On paper, this really should've worked better than it did.

"The 10th Kingdom" is a ten-hour TV miniseries adopting the same subversive, iconoclastic approach to fairy tales that's become both popular and common over the last decade, from "Shrek" to "Enchanted" to "Fables". Broadly speaking, the premise is that all those tales really happened, but in the distant past - the common realm shared by such figures as Snow White, Cinderella, Red Riding Hood and so on has been split into nine kingdoms, ruled by the descendants of those legendary women. This is a world where, as one character puts it, "Happy Ever After didn't last as long as we'd hoped."

When a new Evil Queen escapes her imprisonment, Virginia Lewis and her father Tony - a pair of thoroughly ordinary people living in New York (the titular Tenth Kingdom) - are drawn into this fantasy world, dodging trolls, dwarves, gypsies, the Queen's Huntsman and all sorts of stock fairy tale types. Accompanied by the Big Bad Wolf and Snow White's grandson (trapped in the form of a dog, naturally), Virginia and Tony must stop the Evil Queen's plans and save the nine kingdoms.

That's an excellent premise, especially for such an extensive series. And to its credit, "The 10th Kingdom" makes the most of its fantastic settings without becoming a Tolkienesque travelogue. Since the plot hinges mostly on the Queen's machinations, our protagonists are constantly moving from one exotic location to the other, trying to stay ahead of her. The effects are pretty impressive for a TV miniseries: the opening montage deserves special attention, as New York transforms into a fairy tale kingdom. It's absolutely stunning, even if that particular scene never actually happens in the story.

Unfortunately, the casting is a bit... off. Which isn't to say there aren't some superb performances: Scott Cohen's Wolf is a neurotic mess who can't decide whether to court Virginia or gnaw on her bones, and despite initially coming off as a squicky pseudo-rapist, he actually ends up becoming one of the most sympathetic cast members largely due to Cohen's endearing tics. And Ed O'Neill as the Troll King? Wow. Of course, the real surprise is Dianne Wiest as the Queen. After seeing her in movies like "Edward Scissorhands", "Practical Magic" or "The Associate", you could be forgiven for writing Wiest off as a typical "Nice Mom" actress... but I had a feeling she could go further, especially when she went nuclear on Gabriel Byrne at the end of "In Treatment". And that's exactly what happens here: Wiest seems like she'd be more suited for a Fairy Godmother type of role, making her more imperious moments even more shocking and commanding. When she tells her stepson he'll be begging at her feet for food, she does so in a very pleasant tone - which makes her even scarier.

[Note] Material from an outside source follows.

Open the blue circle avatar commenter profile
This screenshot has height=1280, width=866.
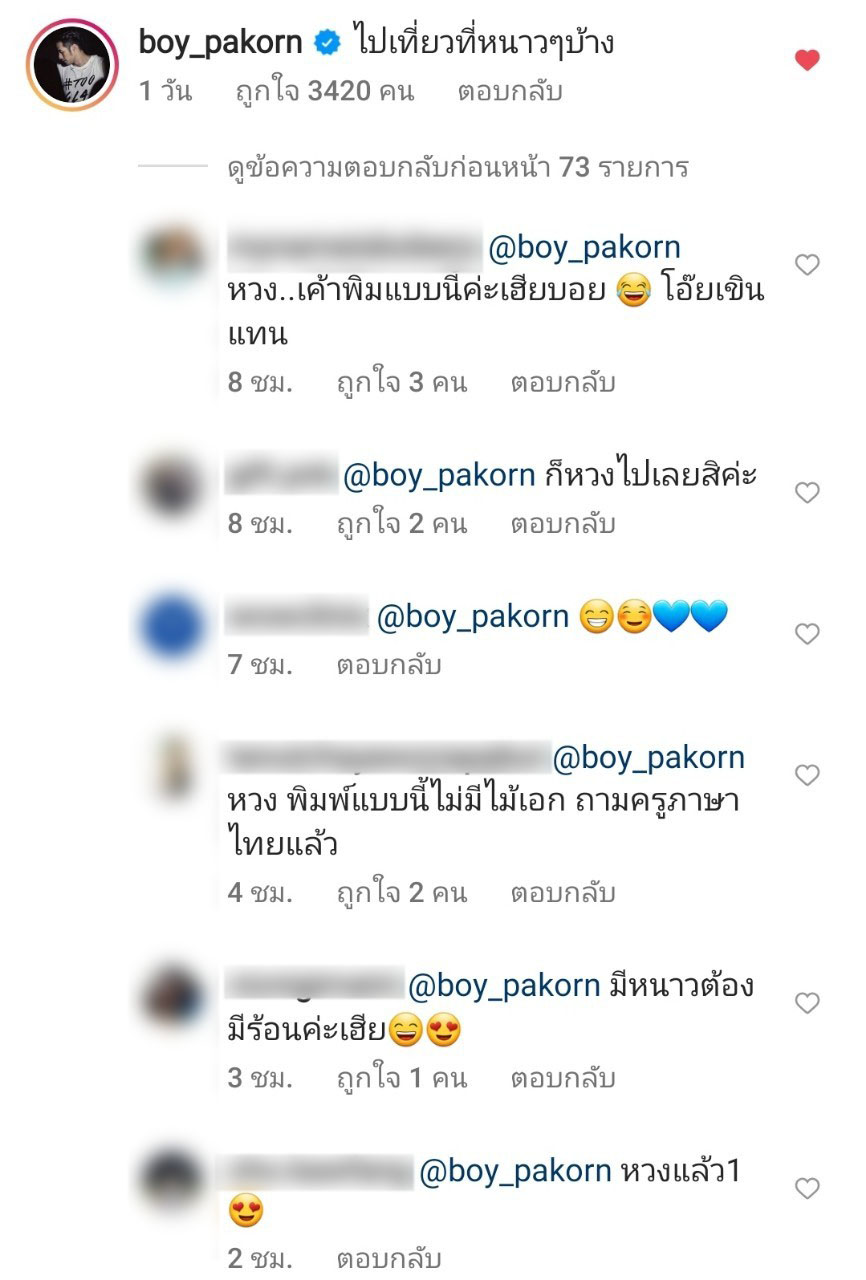pos(172,627)
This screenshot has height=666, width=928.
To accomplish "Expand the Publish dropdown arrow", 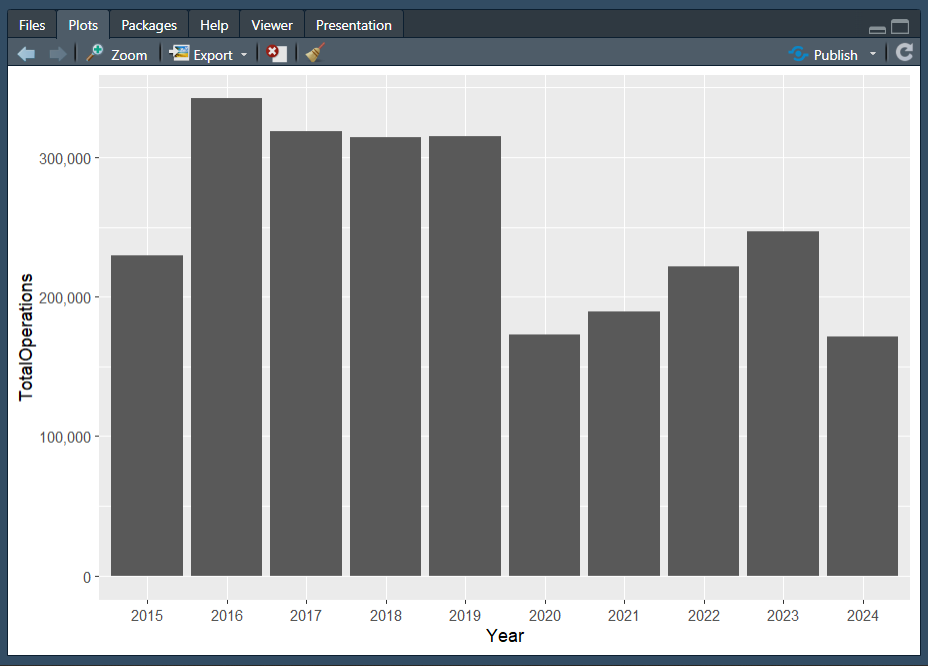I will coord(872,55).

Sadly, the series is also saddled with two protagonists who are utterly wrong for the roles: Kimberly Williams is painfully limited as Virginia, playing her scenes in a dull monotony to the point where she can't muster enough real emotion for the film's most climactic revelations. Williams seems completely out of her element, even before the fairy tale aspects come into play: as the series' main focalizer, we spend time with her before she becomes involved in the adventure, and there's just nothing interesting about her. And then there's John Larroquette as Virginia's father Tony: a mere annoyance at first, Tony's character just gets more and more grating and abrasive as the series progresses, and since he's a protagonist there's no getting away from him.

It's no exaggeration to say that Williams and Larroquette derail the series: at first, they're generic fish-out-of-water adventurers, but midway through the storyline their characters become personally involved in the plot, except both Virginia and her father are so flat and unengaging that the whole thing falls apart.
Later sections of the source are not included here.